§ TASK DIRECTIONS: Go through the material and return every line that contains the string "computer".
______________________________
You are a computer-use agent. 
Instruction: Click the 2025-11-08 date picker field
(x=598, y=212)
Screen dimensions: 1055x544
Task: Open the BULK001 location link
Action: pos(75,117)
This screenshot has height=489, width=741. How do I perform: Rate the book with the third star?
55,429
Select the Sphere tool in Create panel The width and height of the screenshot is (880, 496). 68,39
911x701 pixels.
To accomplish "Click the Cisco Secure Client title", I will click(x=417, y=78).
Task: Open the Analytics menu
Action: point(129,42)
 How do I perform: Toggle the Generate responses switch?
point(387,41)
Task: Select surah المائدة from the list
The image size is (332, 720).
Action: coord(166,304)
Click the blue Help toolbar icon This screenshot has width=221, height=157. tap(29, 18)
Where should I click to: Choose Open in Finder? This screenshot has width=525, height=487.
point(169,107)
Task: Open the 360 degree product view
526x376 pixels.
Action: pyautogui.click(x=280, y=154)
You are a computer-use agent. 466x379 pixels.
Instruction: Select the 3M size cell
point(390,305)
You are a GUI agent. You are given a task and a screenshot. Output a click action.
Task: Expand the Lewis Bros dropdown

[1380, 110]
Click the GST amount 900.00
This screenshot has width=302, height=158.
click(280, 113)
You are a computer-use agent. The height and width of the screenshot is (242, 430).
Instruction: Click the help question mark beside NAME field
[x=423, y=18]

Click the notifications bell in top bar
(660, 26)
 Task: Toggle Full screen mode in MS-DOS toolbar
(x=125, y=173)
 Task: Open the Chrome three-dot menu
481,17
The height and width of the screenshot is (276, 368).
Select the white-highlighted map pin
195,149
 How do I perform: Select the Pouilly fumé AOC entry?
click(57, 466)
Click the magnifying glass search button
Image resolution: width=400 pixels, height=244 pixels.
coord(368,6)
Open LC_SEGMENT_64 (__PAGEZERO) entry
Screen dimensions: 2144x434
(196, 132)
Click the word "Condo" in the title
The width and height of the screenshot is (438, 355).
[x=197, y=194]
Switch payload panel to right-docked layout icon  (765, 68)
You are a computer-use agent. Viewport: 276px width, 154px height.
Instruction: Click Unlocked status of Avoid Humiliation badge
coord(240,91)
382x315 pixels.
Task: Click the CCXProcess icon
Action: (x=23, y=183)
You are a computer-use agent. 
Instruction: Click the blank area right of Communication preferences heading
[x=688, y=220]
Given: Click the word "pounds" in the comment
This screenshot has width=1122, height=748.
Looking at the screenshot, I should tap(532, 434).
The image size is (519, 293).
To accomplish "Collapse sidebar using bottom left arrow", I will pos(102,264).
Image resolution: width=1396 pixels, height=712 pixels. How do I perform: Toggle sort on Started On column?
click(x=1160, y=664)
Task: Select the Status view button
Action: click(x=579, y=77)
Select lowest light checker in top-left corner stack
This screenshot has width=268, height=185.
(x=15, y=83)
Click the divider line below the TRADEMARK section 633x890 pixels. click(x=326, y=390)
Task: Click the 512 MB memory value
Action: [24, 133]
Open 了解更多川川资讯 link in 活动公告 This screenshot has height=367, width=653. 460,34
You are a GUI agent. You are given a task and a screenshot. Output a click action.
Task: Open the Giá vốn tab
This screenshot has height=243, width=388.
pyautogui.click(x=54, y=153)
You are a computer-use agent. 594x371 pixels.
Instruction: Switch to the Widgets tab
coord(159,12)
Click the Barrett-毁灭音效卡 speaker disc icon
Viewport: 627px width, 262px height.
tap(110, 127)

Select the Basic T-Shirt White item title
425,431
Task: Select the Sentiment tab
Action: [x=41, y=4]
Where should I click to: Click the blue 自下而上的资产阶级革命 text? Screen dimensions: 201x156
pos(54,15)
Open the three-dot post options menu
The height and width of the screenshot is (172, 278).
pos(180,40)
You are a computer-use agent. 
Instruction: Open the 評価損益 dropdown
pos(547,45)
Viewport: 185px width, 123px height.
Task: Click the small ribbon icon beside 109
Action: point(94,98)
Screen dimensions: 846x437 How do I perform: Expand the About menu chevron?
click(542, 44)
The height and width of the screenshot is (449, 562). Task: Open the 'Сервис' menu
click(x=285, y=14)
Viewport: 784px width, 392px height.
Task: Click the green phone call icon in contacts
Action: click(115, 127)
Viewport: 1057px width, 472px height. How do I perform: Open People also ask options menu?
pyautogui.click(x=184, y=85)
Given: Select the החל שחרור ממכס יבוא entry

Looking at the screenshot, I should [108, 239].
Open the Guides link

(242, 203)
______________________________
§ EXERCISE SOLUTION:
You are a computer-use agent. 
You are a computer-use agent. 466x379 pixels.
You are a computer-use agent. The height and width of the screenshot is (242, 430).
You are a computer-use agent. Viewport: 276px width, 154px height.
You are a computer-use agent. 
You are a computer-use agent. 594x371 pixels.
You are a computer-use agent. 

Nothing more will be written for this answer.